Summary:

Brightcove doesn’t expect to make a profit until the end of 2012, but is moving in to a huge new office and planning to buy new companies. I…

Jeremy Allaire, Brightcove CEO

Brightcove doesn’t expect to make a profit until the end of 2012, but is moving in to a huge new office and planning to buy new companies. Its success, however, seems to depend on the diversification it announced back in May and on cutting growing costs.

In its S-1 IPO filing, Brightcove acknowledges: “We have incurred significant losses in each fiscal year since our inception in 2004 – our operating losses will continue or even increase until … at least the end of 2012.

The reason for the losses has been rising expenses – in particular, ballooning marketing spend as Brightcove has pushed to win Asia and Europe contracts especially. “Our ability to continue to maintain our overall gross profit will depend on our ability to continue controlling our costs of delivery,” the S-1 acknowledges. “Sales and marketing … will continue to be our most significant operating expense.”

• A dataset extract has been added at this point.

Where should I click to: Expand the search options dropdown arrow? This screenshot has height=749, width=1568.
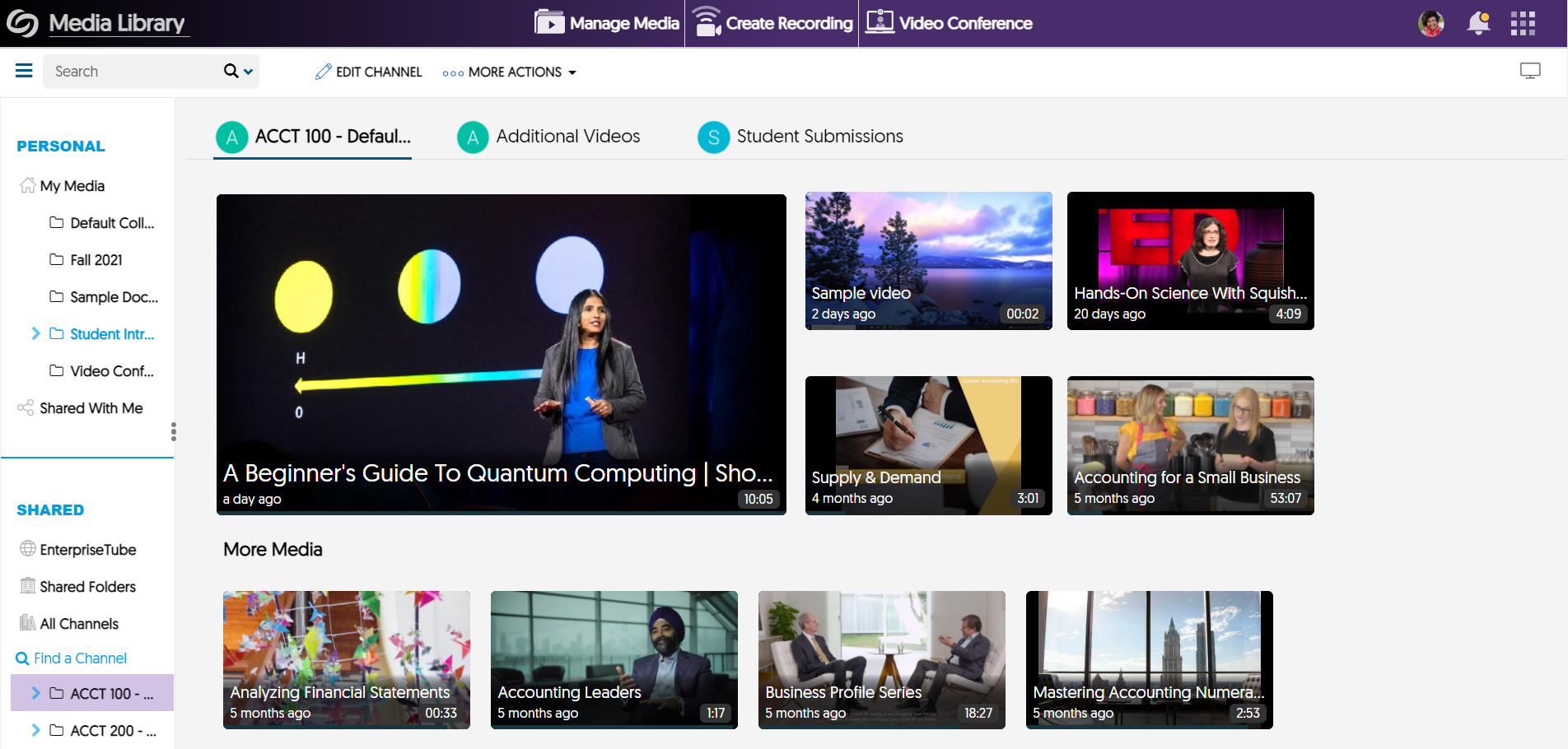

The firm has $24.6 million cash and equivalents – enough to last 12 months – and has been growing fast. Video streams Brightcove serves has jumped by 72 percent over the last year to 700 million per month, and half-year revenue is up 40 percent to $28.3 million. In July, Brightcove videos reached 165 million unique viewers through over 85,000 websites.

Problem is, “We are currently dependent on revenue from a single product, Video Cloud,” the firm says. In May, Brightcove announced an ambitious expansion from just video with a new App Cloud suite that will allow publishers to write apps one time for multiple operating systems and web platforms. It was a clear attempt at diversification ahead of an IPO or sale…

“We do not have any experience with customer adoption of our App Cloud product because it has not been released yet,” the S-1 acknowledges. The tool is currently in beta test but will launch as freemium with an annual subscription.

Brightcove has a U.S. patent: “In April 2011, we were issued a U.S. patent covering aspects of publishing and distributing digital media online.”

“We estimate our total addressable market for online video platforms to be approximately $2.3 billion in 2011, growing to approximately $5.8 billion in 2015.”

“We will likely encounter significant, growing competition in our business from many sources, including portals and digital media retailers, search engines, social networking and consumer-sharing services companies, broadband media distribution platforms, technology suppliers, direct broadcast satellite television service companies and digital and traditional cable systems. Many of our present and likely future competitors have substantially greater financial, marketing, technological and other resources than we do. Some of these companies may even choose to offer services competitive with ours at no cost as a strategy to attract or retain customers of their other services.”

Brightcove’s investors are listed as Accel, AllianceBernstein, Allen & Co., Brookside Capital, General Catalyst Partners, Hearst, IAC (NSDQ: IACI), Maverick, Transcosmos and New York Times.

But the S-1 says AOL (NYSE: AOL) and NYTCo (NYSE: NYT) are no longer holders. The company has raised $103 million to date, according to Crunchbase (unconfirmed).

“We have signed a new lease for over 80,000 square feet of office space in Boston, Massachusetts,” the company says. “We expect to move into these new headquarters on April 1, 2012.” Also: “We plan to pursue acquisitions.” The company currently has 288 staff.

Although president David Mendels enjoyed a $225,00 salary equal to CEO Jeremy Allaire’s, Mendels was by far the company’s highest-paid executive, thanks to receiving stock and option awards worth $4 million.